### DOCUMENT TEXT
TensorFlow GPU runtime worse than CPU - TX2

We are attempting to run inference on a custom Tensorflow network on our TX2s. Our environment:

All tests are run after the following commands:

sudo nvpmodel -m 0
sudo ./jetsonclocks.sh

Initially I was just running on the GPU, but after noticing some strange runtimes I forced it to run on the CPU and came up with the following timings for input images with sizes: (512x384) (1024x768) (2048x1536):

CPU Timings: 1.68s, 5.34s, 20.09s
GPU Timings: 21.81s, 27.64s, 47.82s

CPU timings are more or less as expected, each larger image has 4x the # of pixels and the timing increases in such a manner. For the GPU if we ignored an initial 20 second offset it would also be similar.

You can find an nvvp trace file (and screenshot) here:

Screenshot: https://drive.google.com/open?id=1FVXS_JXEvrYutmHx9uwmogTw1o3y4FeZ
NVVP: https://drive.google.com/open?id=1fELQQNrOsrE9I7AIYN-Z8KkYK76IQZ6R

From the screenshot you can see immediately that the first ~20seconds is occupied by a call to cudaStreamCreateWithFlags.

So the question(s): why does this initial call take so long? Even if this call was instantaneous, the GPU is at least marginally slower than the CPU, is this expected?

### Rows from a dataset
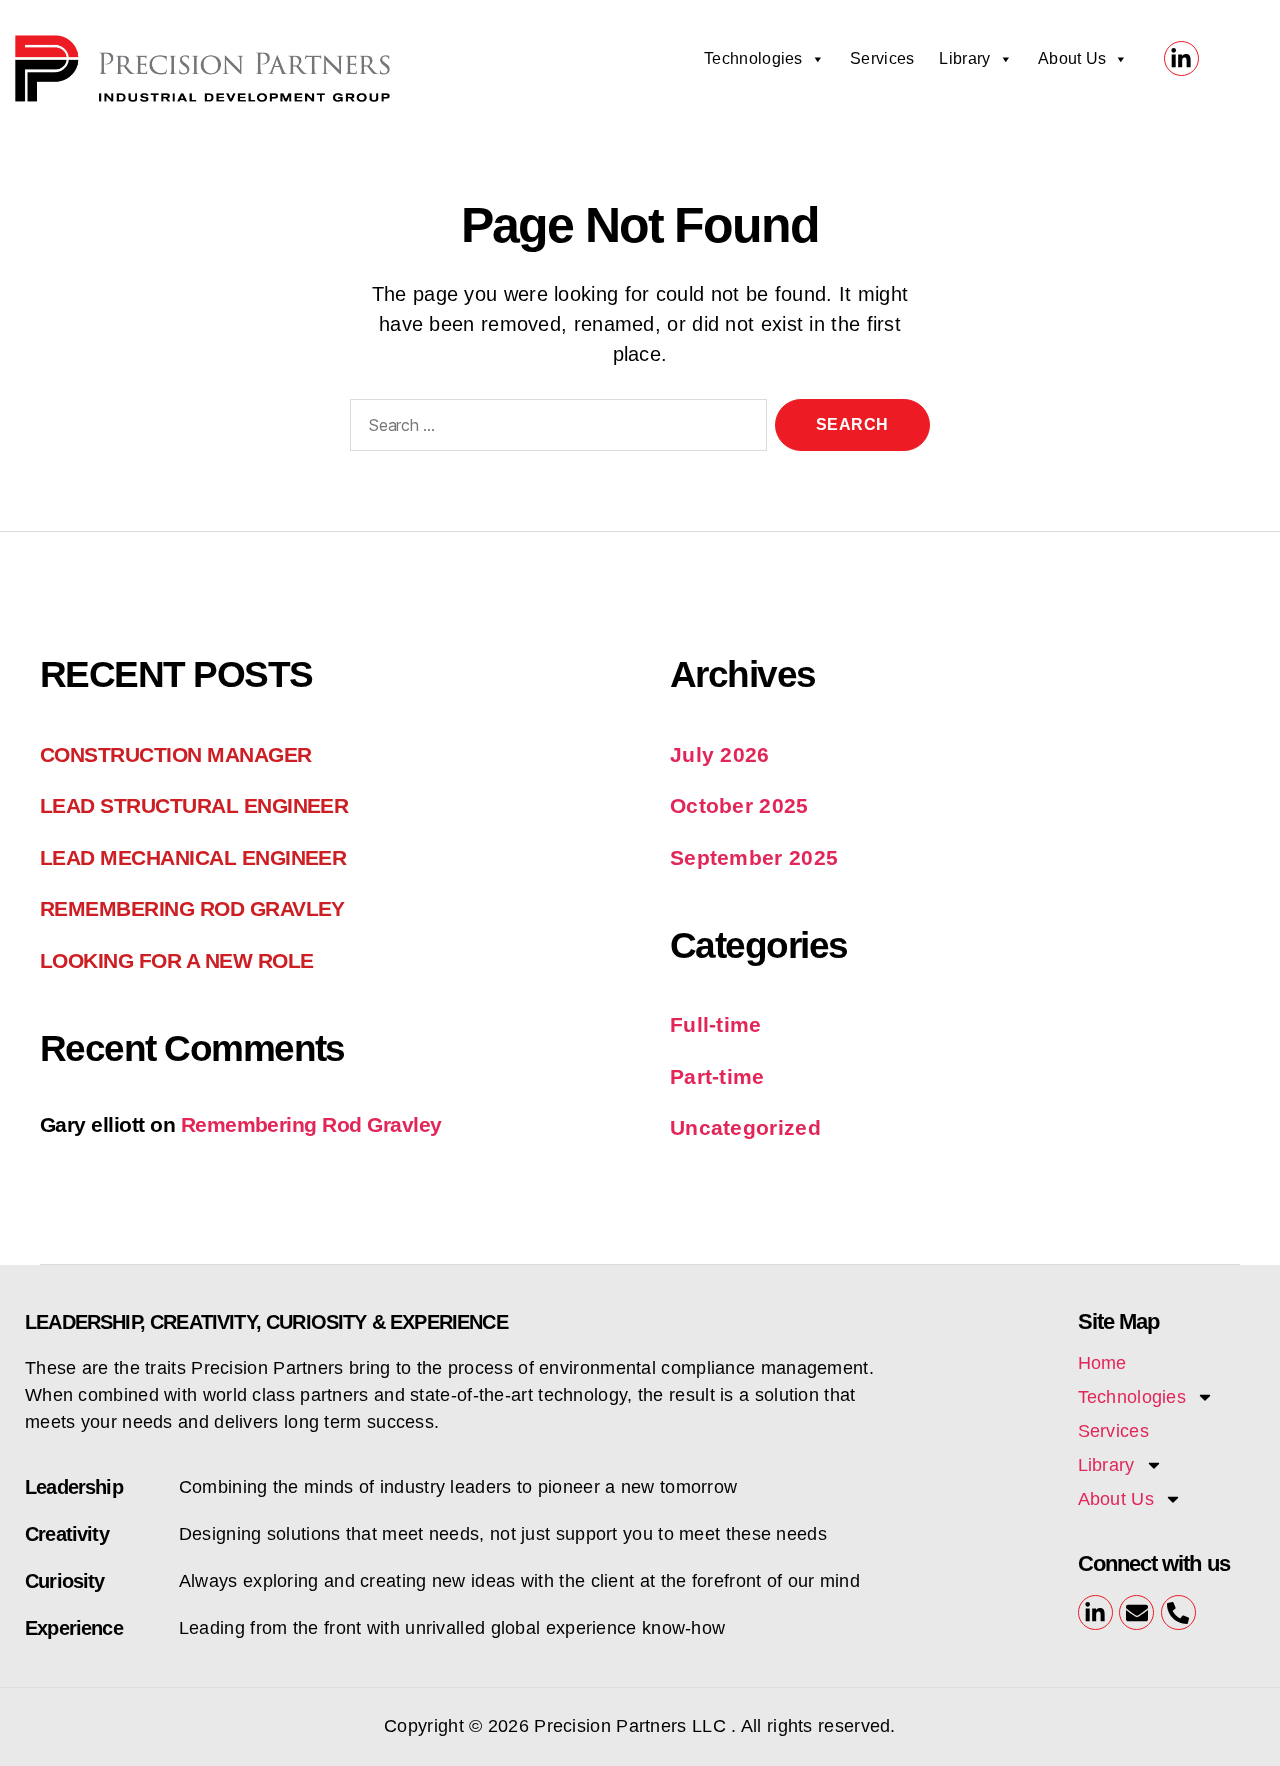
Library (964, 58)
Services (882, 58)
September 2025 (754, 857)
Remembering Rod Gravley (192, 908)
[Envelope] (1136, 1612)
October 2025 (739, 805)
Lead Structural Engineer (194, 805)
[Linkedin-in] (1181, 58)
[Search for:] (554, 429)
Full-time (716, 1024)
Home (1102, 1363)
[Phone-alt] (1178, 1612)
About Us (1072, 58)
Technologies (753, 58)
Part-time (717, 1076)
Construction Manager (176, 754)
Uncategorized (745, 1127)
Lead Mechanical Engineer (193, 857)
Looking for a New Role (176, 960)
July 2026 (720, 754)
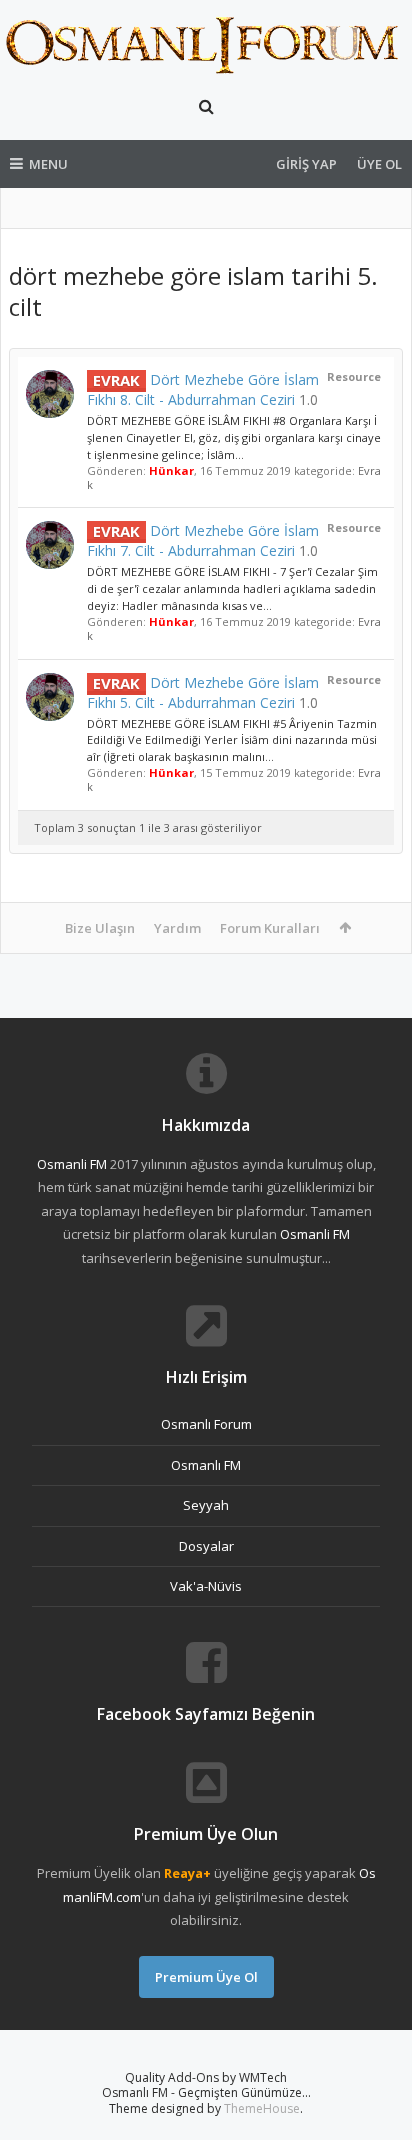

### SET EXERCISE A
In the TensorFlow thread, which call occupies roughly the first 20 seconds of the GPU run?
### SET EXERCISE B
Please arrange the records from the line with "[Phone-alt] (1178, 1612)" through the end of the records as a numbered list, leaving out the pictures.

### REPLY A
cudaStreamCreateWithFlags

### REPLY B
1. [Phone-alt] (1178, 1612)
2. About Us (1072, 58)
3. Technologies (753, 58)
4. Part-time (717, 1076)
5. Construction Manager (176, 754)
6. Uncategorized (745, 1127)
7. Lead Mechanical Engineer (193, 857)
8. Looking for a New Role (176, 960)
9. July 2026 (720, 754)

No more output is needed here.